En mars 2020, la publication de la stratégie industrielle européenne était passée quasiment inaperçue, alors que l’Europe entrait en confinement. Un an plus tard, la Commission européenne a décidé de se remettre à l’ouvrage pour tenir compte des conséquences de la crise sanitaire sur les chaînes d’approvisionnement. « Nous avons été pris par surprise », reconnaît Valdis Dombrovskis, le vice-président de la Commission. D’abord le diagnostic. Pour éviter que cela ne se reproduise, les services de la DG GROW ont passé au peigne fin 5 200 lignes de produits importés par l’Union européenne.

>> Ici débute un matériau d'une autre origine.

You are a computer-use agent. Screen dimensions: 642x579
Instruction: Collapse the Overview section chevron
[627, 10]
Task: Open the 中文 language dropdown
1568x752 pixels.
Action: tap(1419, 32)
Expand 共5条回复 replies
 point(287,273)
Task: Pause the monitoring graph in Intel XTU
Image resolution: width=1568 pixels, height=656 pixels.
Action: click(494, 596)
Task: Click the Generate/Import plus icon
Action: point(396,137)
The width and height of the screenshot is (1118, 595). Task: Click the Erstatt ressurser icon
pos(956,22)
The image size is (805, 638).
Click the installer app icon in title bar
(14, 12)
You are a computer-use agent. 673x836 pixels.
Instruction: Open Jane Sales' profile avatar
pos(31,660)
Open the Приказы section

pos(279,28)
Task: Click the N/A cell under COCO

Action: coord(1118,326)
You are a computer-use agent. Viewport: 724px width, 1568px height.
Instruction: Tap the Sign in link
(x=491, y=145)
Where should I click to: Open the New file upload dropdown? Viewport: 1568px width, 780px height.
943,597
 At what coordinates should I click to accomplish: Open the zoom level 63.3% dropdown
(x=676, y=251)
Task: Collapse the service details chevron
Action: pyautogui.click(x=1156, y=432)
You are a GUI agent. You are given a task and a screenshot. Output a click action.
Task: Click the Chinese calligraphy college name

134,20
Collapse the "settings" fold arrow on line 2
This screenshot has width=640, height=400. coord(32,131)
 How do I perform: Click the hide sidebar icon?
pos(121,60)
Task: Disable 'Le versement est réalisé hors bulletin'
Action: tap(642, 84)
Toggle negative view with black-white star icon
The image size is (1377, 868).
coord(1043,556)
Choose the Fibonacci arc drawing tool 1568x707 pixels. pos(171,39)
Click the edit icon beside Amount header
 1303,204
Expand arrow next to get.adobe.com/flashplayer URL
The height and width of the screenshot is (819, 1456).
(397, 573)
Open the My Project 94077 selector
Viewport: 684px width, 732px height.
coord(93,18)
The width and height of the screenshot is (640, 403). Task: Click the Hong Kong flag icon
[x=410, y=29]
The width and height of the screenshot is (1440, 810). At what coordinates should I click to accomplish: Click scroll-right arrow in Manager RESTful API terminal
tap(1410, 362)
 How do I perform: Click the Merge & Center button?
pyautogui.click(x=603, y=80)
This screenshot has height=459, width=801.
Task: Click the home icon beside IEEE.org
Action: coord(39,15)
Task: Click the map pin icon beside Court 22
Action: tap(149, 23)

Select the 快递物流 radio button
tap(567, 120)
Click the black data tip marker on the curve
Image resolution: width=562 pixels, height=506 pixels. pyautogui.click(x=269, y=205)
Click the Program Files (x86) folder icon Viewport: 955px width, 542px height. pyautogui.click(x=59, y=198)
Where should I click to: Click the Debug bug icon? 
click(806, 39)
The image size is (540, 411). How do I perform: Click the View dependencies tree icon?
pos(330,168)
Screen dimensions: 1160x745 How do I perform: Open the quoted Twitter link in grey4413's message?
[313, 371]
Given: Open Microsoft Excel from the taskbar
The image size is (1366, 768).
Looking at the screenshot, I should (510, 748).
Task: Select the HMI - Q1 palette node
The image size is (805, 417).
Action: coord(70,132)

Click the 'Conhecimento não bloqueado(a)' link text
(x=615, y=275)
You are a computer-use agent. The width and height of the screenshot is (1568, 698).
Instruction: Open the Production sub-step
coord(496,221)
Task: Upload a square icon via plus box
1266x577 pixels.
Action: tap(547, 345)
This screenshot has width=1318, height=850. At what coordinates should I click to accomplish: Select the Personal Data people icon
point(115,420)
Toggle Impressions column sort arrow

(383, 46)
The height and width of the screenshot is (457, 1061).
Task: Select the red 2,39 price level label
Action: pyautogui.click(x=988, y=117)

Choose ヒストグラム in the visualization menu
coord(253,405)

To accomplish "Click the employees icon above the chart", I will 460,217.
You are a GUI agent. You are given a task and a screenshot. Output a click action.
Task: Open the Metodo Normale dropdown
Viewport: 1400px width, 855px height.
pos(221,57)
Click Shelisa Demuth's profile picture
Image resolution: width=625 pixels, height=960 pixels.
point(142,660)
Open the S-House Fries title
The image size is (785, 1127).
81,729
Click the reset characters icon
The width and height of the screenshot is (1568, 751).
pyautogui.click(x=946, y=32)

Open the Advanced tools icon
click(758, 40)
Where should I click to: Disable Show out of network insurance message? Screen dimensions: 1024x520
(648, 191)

34 produits critiques identifiés
La Commission a recensé 137 produits, représentant 6 % des importations de biens de l’UE, pour lesquels l’Europe présente une dépendance forte. La moitié est importée de Chine et une grande partie concerne les matières premières ou des principes actifs pour la pharmacie. Alliages de ferro-tungstène ou de ferro-niobium, principes actifs alcaloïdes, tenues de protection contre le Covid, certains types de receveurs radio… : pour 34 produits, qui ne pèsent que 0,6 % des importations totales cette fois-ci, la Commission considère même que le risque est plus critique pour les entreprises européennes, car ils présentent un faible potentiel de diversification.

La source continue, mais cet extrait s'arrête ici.